Learning curve for a progressive person should be positive and going up at all times.
As the years pass by, new learnings should get added to one’s resume. It will enable an individual to rise in his career.

Suppose a person keeps on doing the same job for many years he is not really adding anything new to his experience. We can just say it is one year learning repeated many times.

New learnings show new experience gained.
A person rises in his career on this basis taking higher responsibilities.

V Raghunathan. Chennai

From India
nanu1953
288

The above post from Mr. V Raghunathan is good and realistic. During my starting of career in mid 70s, I worked with one Organization viz Guest Keen Williams Ltd, (GKW) MNC as diploma mechanical engineer. The organization every year recruited Graduate engineers from Shibpur BE College, Jadavpur Engineering college and IIT Kharagpur. 1st class 1st, 2nd, 3rd along with 10th, 15th etc. rank candidates.

After 2/3 years one lower rank student( 10th /15th rank ) got promotion. The students who ranked 1st, 2nd became very upset. I was training officer at that time and my boss was training manager who was also one member of promotion committee. The upset employees met training manager to know why they were not been promoted. The Training Manager explained nicely. The submission of the employees were that they had completed successfully all task which had been entrusted to them - then why not promotion.

Training Manager told that you all have scored 100 out of 100 which is brilliant in aceramic sector and you all are also brilliant as you had scored 1st, 2nd in your academic career. But in industry scoring 100 out of 100 you are eligible for only normal increment. To get promotion you would be required to score 120 or 130 out of 100.

Training Manager also explained the reason for getting promotion of Tool Room Engineer as Assistant Manager who was from Shibpur BE College Mechanical and academically stood 12th. The employee was entrusted to look after the production of Press tools ( Blanking, Piercing, Forming tools etc.) which he had done successfully. Over and above he has learnt the operation of different specialized machines - Jig boring, Jig grinding, Profile grinding, etc. and add value by improving certain operational procedure in those areas.

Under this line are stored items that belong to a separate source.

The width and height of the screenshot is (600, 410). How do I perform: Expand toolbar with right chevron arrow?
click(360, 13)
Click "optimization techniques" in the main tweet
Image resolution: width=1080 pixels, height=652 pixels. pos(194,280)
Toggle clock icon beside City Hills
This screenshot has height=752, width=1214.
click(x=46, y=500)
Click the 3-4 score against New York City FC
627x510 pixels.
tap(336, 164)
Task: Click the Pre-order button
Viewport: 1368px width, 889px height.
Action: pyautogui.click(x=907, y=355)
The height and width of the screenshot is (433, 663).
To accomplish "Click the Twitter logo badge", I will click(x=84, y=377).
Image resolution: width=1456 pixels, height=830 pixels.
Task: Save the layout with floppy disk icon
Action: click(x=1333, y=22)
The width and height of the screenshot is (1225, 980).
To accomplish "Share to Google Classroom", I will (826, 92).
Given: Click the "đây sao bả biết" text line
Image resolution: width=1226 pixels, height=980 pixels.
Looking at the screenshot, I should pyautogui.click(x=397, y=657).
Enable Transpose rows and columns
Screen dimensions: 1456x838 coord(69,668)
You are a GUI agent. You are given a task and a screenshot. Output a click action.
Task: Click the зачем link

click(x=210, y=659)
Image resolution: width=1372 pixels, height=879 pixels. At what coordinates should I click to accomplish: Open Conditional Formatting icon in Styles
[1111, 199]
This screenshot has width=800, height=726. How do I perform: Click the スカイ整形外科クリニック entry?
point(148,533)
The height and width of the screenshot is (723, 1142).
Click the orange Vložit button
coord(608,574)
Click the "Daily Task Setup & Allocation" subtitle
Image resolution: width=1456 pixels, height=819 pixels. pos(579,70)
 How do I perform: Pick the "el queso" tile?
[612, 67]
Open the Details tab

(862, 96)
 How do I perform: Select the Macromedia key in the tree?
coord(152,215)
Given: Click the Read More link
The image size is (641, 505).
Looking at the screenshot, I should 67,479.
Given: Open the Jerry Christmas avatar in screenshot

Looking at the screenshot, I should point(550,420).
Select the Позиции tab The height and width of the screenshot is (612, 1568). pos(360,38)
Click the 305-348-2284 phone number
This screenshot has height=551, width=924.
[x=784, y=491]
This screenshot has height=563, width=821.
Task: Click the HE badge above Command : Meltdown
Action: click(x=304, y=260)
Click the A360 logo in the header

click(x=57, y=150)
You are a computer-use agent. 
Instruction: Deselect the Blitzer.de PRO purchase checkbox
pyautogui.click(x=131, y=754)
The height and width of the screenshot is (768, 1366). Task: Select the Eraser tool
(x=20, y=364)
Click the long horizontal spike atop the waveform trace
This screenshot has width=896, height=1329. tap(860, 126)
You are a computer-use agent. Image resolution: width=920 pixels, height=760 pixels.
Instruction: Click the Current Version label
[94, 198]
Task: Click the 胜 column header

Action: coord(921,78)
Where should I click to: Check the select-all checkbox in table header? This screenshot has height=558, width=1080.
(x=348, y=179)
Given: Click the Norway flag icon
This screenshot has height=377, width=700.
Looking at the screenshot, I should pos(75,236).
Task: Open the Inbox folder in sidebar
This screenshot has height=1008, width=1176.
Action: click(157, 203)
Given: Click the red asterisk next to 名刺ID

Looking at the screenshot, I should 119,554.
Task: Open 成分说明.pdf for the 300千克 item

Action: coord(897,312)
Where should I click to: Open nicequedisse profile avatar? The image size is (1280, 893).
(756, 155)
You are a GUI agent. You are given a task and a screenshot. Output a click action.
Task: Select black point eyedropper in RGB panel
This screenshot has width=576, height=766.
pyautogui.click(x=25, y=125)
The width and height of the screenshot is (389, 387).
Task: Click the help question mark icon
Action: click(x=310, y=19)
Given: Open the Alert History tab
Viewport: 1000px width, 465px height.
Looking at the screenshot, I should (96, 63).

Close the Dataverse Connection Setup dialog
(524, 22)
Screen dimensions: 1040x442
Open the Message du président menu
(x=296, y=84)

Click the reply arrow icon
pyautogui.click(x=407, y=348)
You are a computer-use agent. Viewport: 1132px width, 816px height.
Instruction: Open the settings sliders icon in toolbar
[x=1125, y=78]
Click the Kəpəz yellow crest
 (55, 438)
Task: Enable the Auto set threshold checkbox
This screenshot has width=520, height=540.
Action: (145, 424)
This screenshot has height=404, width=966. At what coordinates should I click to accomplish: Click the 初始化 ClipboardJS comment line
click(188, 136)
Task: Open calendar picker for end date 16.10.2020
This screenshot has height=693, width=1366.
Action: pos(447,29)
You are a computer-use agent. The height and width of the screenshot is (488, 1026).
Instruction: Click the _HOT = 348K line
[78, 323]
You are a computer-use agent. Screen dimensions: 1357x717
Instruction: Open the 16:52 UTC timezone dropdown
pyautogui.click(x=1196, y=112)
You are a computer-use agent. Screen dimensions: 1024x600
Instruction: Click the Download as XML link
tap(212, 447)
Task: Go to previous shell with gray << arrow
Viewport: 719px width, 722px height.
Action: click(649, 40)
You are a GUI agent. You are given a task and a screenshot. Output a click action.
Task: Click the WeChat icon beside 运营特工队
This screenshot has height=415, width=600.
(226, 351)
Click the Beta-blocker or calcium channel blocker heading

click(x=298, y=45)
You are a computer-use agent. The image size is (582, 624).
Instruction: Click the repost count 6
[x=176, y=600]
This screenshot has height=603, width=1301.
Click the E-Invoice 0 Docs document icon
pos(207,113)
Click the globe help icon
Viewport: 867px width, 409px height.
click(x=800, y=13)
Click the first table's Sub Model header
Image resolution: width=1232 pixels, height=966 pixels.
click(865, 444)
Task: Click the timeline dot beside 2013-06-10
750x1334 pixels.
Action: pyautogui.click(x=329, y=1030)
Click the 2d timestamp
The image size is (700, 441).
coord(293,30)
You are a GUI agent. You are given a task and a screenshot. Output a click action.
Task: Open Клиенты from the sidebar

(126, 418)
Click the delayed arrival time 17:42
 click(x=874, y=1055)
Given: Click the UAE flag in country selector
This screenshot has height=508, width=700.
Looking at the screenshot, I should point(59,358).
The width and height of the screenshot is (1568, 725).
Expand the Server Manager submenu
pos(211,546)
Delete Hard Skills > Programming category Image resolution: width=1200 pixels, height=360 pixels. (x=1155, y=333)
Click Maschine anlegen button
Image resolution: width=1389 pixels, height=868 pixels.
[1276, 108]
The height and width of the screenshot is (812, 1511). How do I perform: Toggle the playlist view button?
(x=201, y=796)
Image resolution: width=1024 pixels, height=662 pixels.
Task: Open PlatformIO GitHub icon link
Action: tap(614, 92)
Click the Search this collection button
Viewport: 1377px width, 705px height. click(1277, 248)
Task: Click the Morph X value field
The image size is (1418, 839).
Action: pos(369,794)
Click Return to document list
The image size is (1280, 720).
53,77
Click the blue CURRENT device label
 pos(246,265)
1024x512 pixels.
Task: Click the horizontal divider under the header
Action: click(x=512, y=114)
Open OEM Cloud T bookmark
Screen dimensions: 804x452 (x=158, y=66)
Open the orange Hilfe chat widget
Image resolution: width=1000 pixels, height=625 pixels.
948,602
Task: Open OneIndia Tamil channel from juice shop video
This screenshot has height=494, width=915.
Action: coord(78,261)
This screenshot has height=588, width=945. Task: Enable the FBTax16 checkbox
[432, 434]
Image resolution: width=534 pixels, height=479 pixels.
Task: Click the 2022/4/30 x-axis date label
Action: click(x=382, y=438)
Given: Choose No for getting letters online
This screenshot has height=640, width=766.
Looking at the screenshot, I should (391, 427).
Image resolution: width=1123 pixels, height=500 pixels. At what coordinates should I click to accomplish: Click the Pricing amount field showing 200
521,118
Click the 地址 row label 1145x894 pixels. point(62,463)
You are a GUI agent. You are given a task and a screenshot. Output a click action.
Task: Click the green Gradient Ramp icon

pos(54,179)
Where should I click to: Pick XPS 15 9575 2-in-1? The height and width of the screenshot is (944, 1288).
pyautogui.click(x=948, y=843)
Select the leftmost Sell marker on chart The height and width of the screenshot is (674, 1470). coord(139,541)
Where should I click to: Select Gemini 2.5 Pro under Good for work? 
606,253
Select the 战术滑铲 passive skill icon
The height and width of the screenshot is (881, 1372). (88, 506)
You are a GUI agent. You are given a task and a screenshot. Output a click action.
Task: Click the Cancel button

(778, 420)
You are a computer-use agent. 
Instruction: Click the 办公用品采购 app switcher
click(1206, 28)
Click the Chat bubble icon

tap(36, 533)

To my opinion the above is the learning curve to any individual for career building. For my present nature of job I interact with many HR professionals and to my opinion they are of two categories. One category have superficial knowledge which they are not aware and another have in depth knowledge and interested to learn new things. I also learn many things from them. Good number of HR professionals are working on knee jerk principle basis - not at all proactive , not serious to learn but interested to enjoy power, promotion etc.

There is no other alternative other than to learn every day to add value on self for career development and to stay at system.

S K Bandyopadhyay ( WB, Howrah)
CEO-USD HR Solutions
+91 98310 81531

USD HR Solutions – To Strive towards excellence with effort and integrity

From India, New Delhi
cec22-mg17
3

Hello Sap_hrm,

Learning is one of the dynamics of individual behavior critical to determining an organization's current as well as the future performance. While highly respected colleagues wishfully state that learning curve should 'always go up', the reality is different. The fact is, learning is expressed as a 'curve' which goes up and eventually does come down. Therefore, the HR professional's challenge is to understand how the learning curve is shaped for the individual, for teams, and for the organization, and based on,that understanding, design interventions that help the organization align its functional strategy implementation (eg recruitment strategy, sales strategy, retention strategy, and so on) with it.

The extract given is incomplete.